I'm in an anguish of frustration at not being able to capture what I'm talking about with my camera. I've snapped some nice pictures of trees, balconies, traffic, but what I'm dying to do is get some close ups of the people and the spaces they inhabit. My western sensibilities keep blocking me from intruding on their privacy all the while I see them conducting their lives unselfconsciously in public as if privacy were a non-issue. Anybody want to lay some advice on me here? I know my Swiss friend Mireille would get some sensational pictures. She's a person for whom strangers gladly exchange their privacy for a little attention. Unlike me, she doesn't look like a CIA agent.

The one English (almost) phrase every Hanoian seems to know is "Hello, motobi'..?" If you're a Westerner you can't walk ten feet without hearing it. Every Vietnamese man with a motorbike is, at least potentially, a 'xe om' or taxi driver. Think about it. If the poverty line in the city is 12 million dong a year, one merely has to earn 33,000 dong a day to stay out of poverty. A ten minute ride costs about 20,000 dong, so if a man can find two good customers a day he can make a living.

There are several xe oms on every block in Hanoi, and since it doesn't cost anything to ask, you can expect to get asked by every single driver you walk past. Some of them are damnably persistent. One wanted to shake my hand. Because it seemed rude to refuse, I shook his hand and then he didn't want to let go.
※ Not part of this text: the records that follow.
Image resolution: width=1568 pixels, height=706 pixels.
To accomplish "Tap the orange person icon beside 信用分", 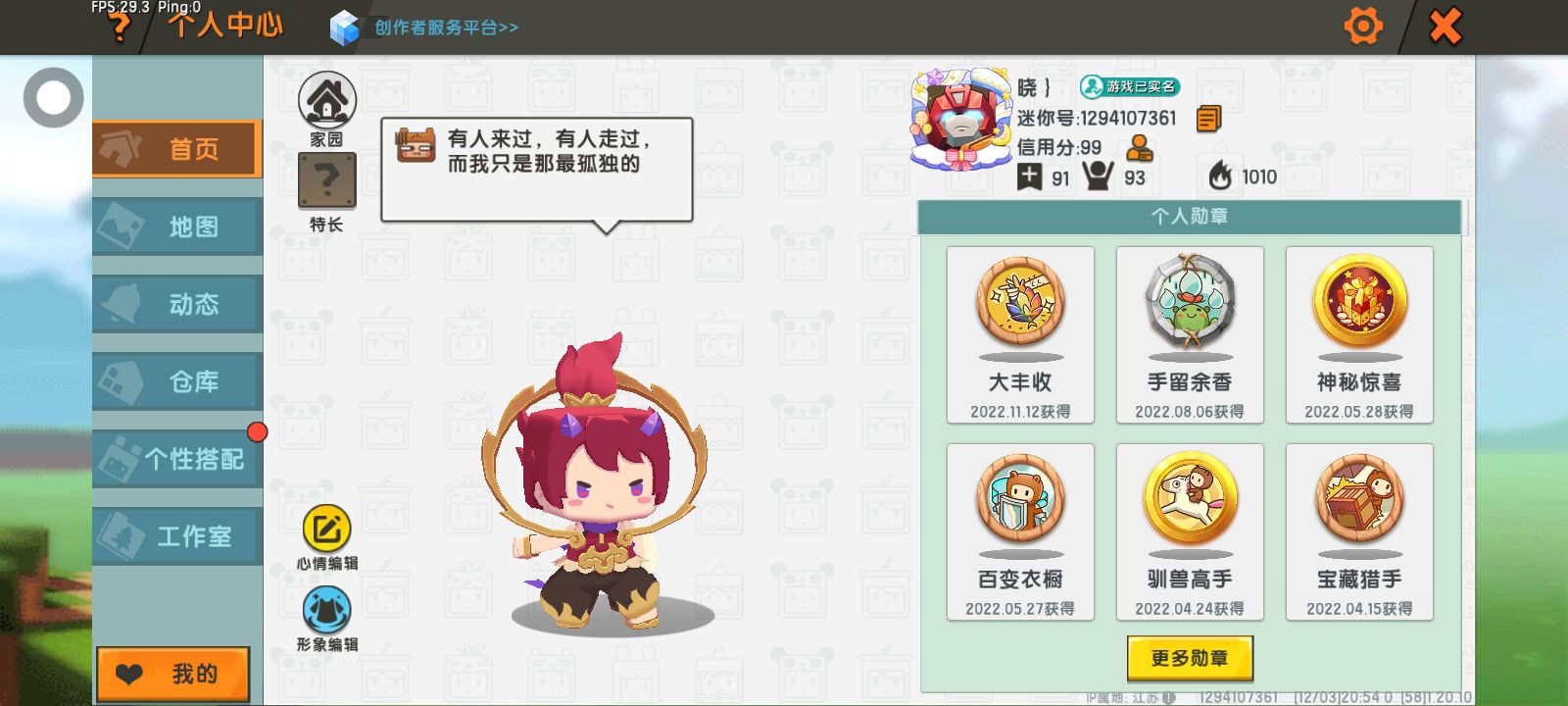I will 1140,148.
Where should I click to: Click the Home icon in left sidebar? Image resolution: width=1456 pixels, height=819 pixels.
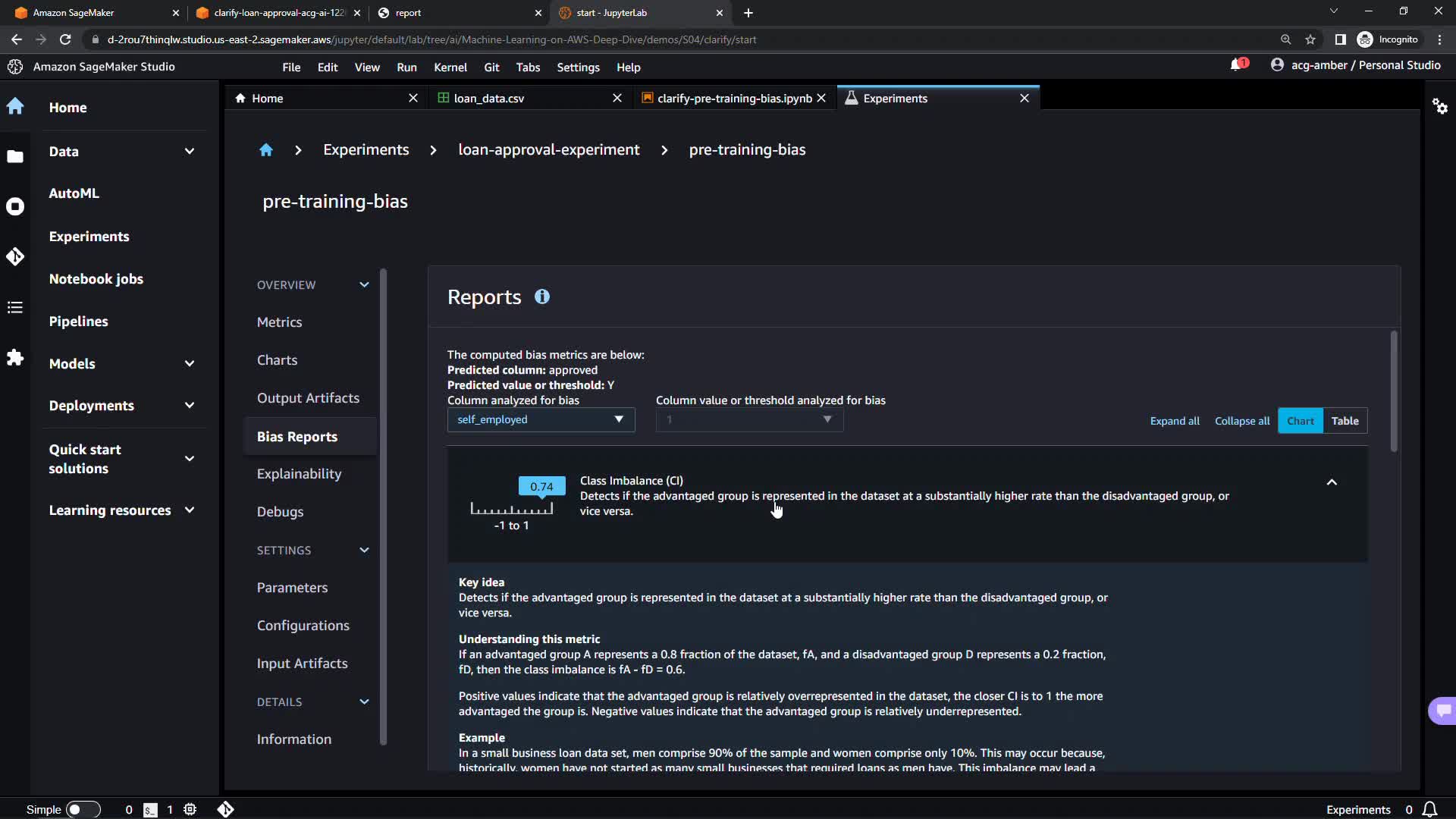[15, 106]
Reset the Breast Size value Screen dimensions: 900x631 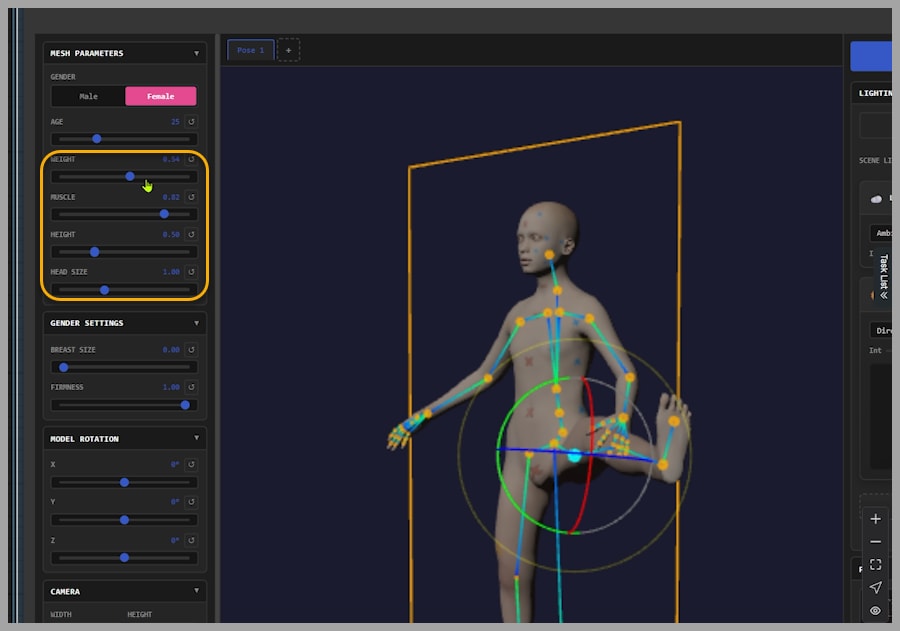(191, 350)
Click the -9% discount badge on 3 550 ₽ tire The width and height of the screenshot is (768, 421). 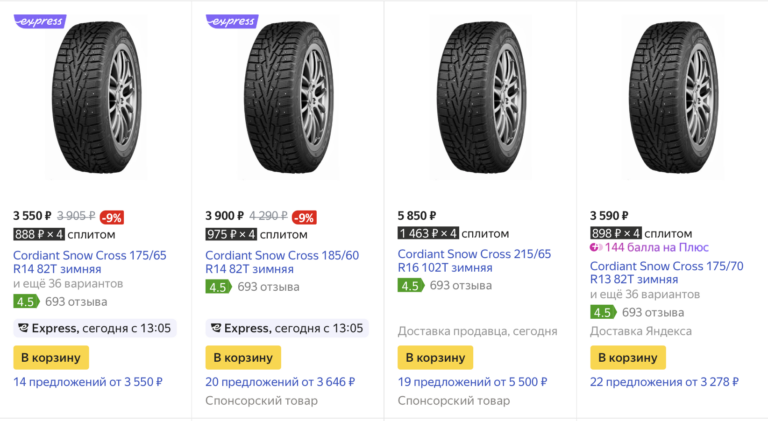click(112, 216)
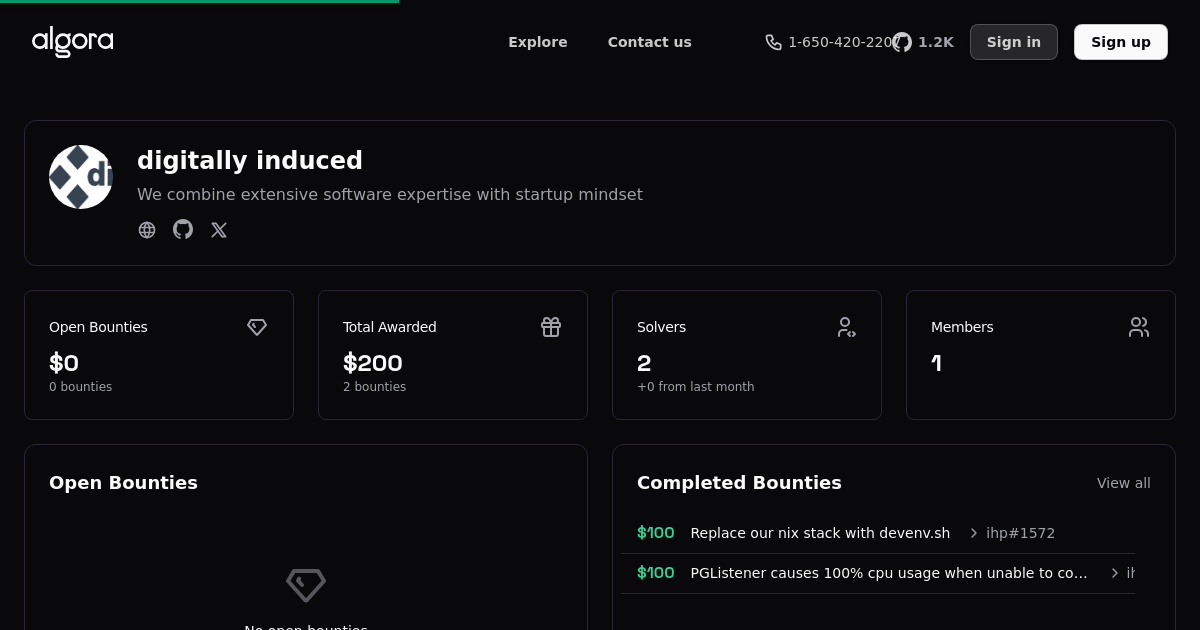Click the gift icon in Total Awarded card

[551, 327]
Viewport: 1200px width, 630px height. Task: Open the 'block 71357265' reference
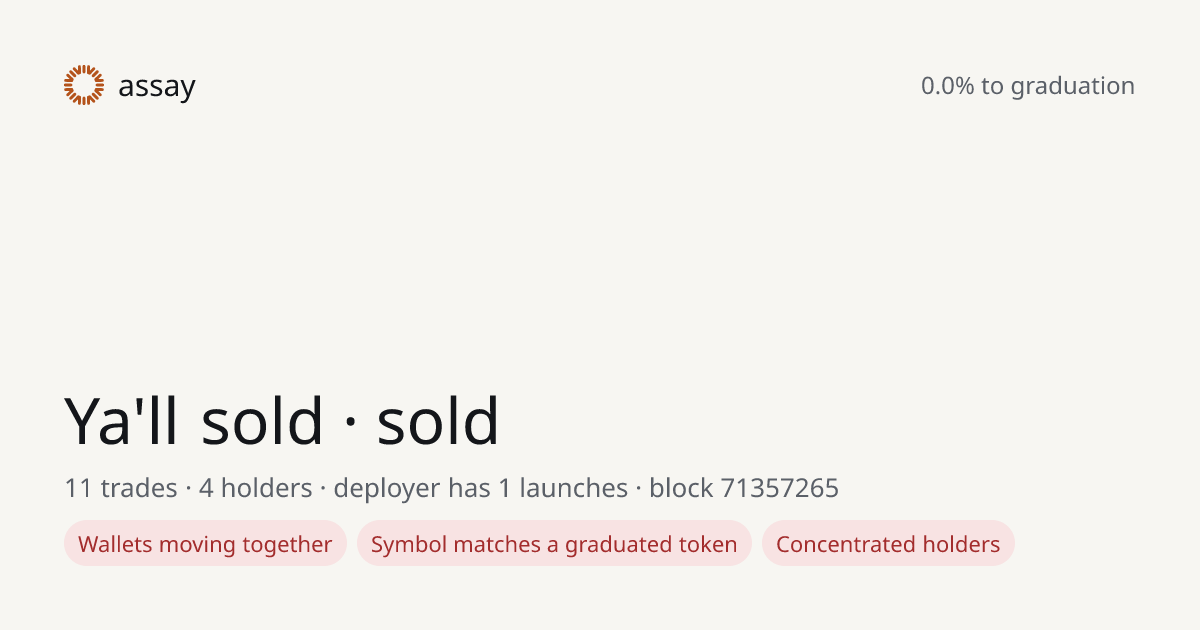point(744,489)
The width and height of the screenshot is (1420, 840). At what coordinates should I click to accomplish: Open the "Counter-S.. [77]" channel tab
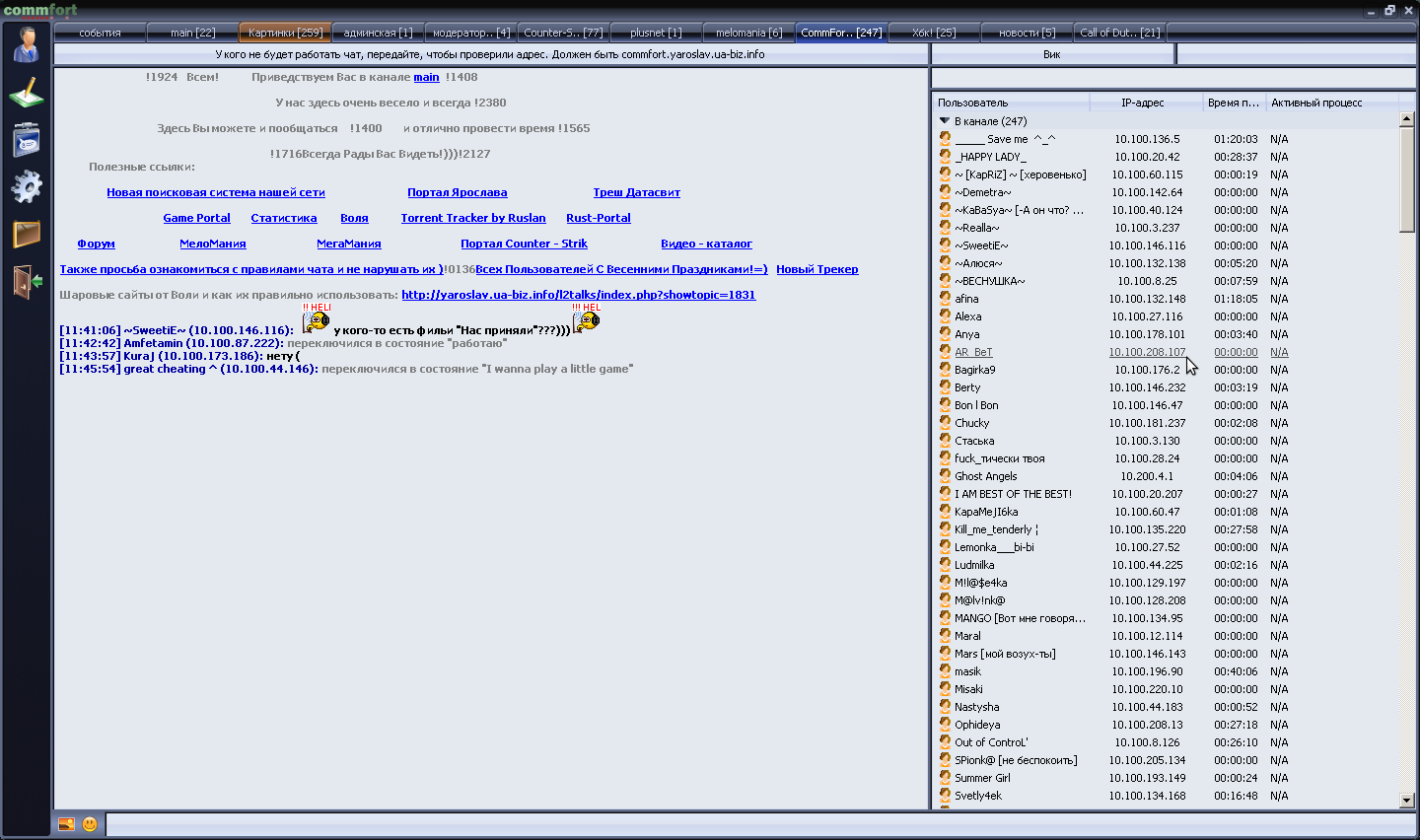click(x=563, y=33)
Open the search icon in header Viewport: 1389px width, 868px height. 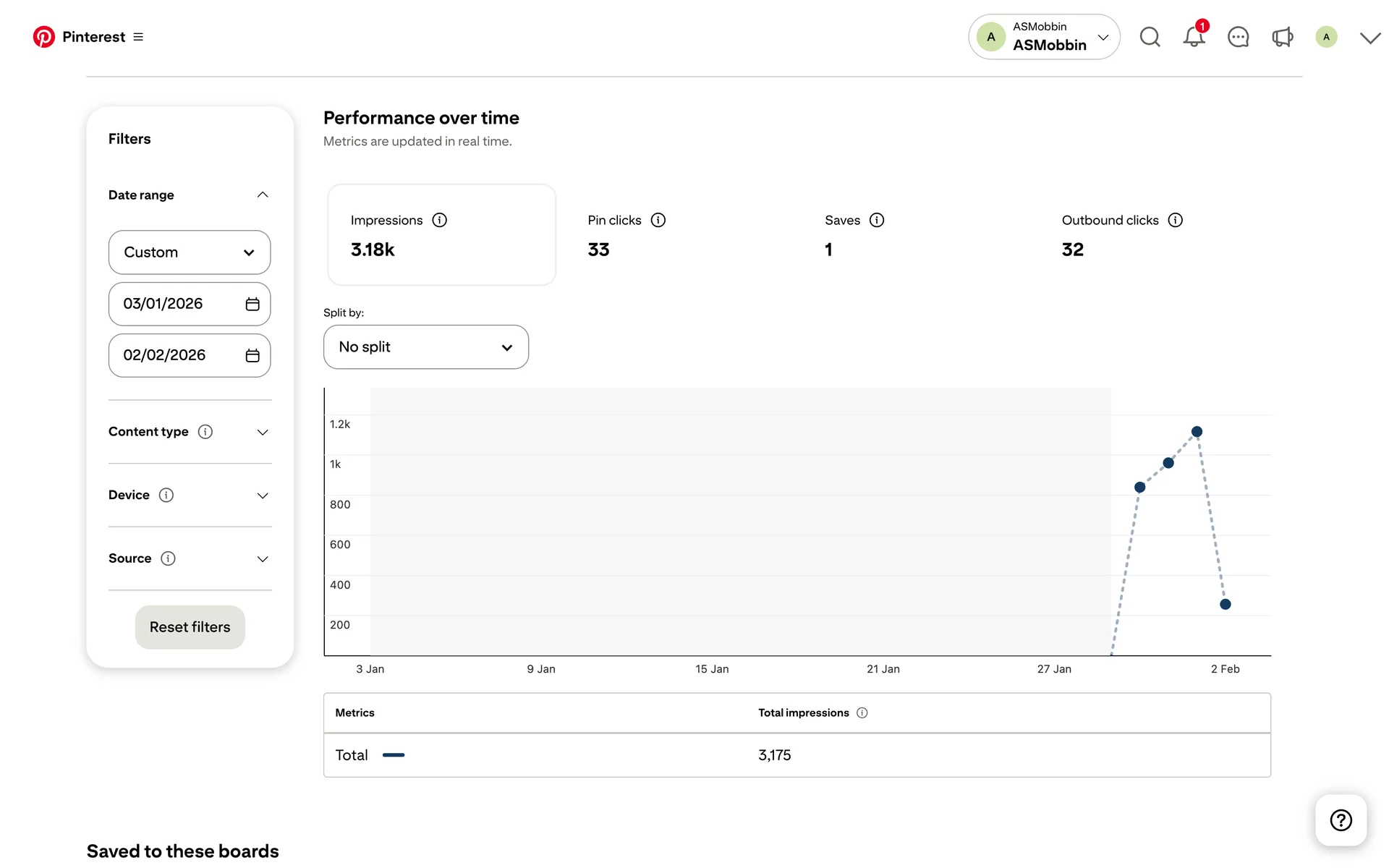(x=1150, y=37)
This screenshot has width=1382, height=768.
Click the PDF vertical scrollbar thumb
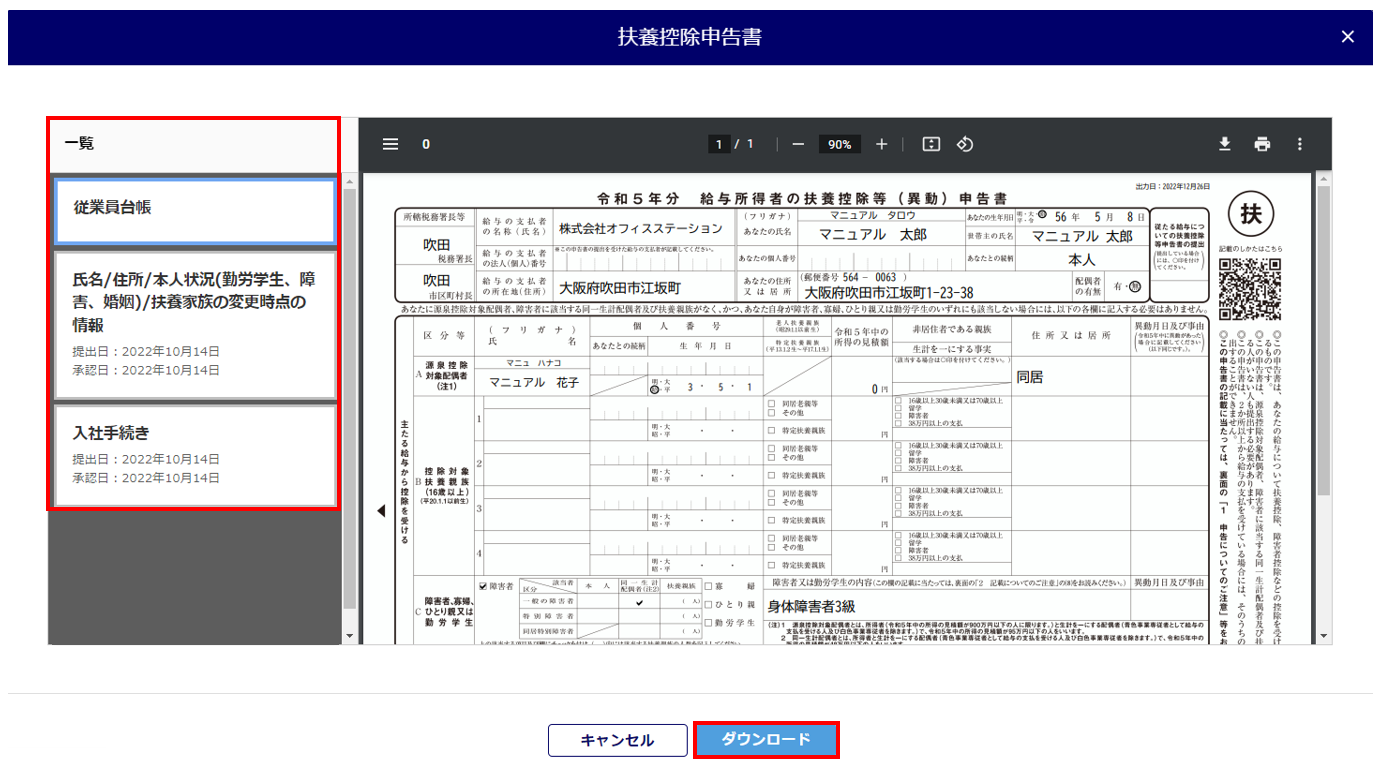point(1323,340)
I have to say this for the Vietnamese, though. Something like that could have turned ugly in some countries, but even this "Klingon" shared an amiableness that seems almost universal here. I'm sure there are some bad men in a town this size, but so far I haven't seen a single argument, rude gesture, or threatening look. Equanimity rules here.

News item: a man found 56 unexploded bombs this week on a river bank in a suburb of Hanoi near Long Bien Bridge. These, of course, are left over from the Vietnam War (known to the Vietnamese as "the American War"). How they could have remained undiscovered for 35 years in such a crowded area is a mystery.

1 comment:

The Napkin Dad said...

Hey there,
I take photo of people often and I find the best help in that regard is to 1. Ask nicely, introduce yourself, and smile. 2. Explain what you want the photo for; to send back home, to show to a friend, etc. 3. Have a card to give to them (with your blog address on it in your case).
While many may not have computers or know of blogs, many actually will I bet. I think once you start asking and taking photos you will get a feel for whom and when it is ok, for whom and when it is not.
But if the city is a amiable as you say, then I can't imagine you would get much more than a kind 'no' at the worst.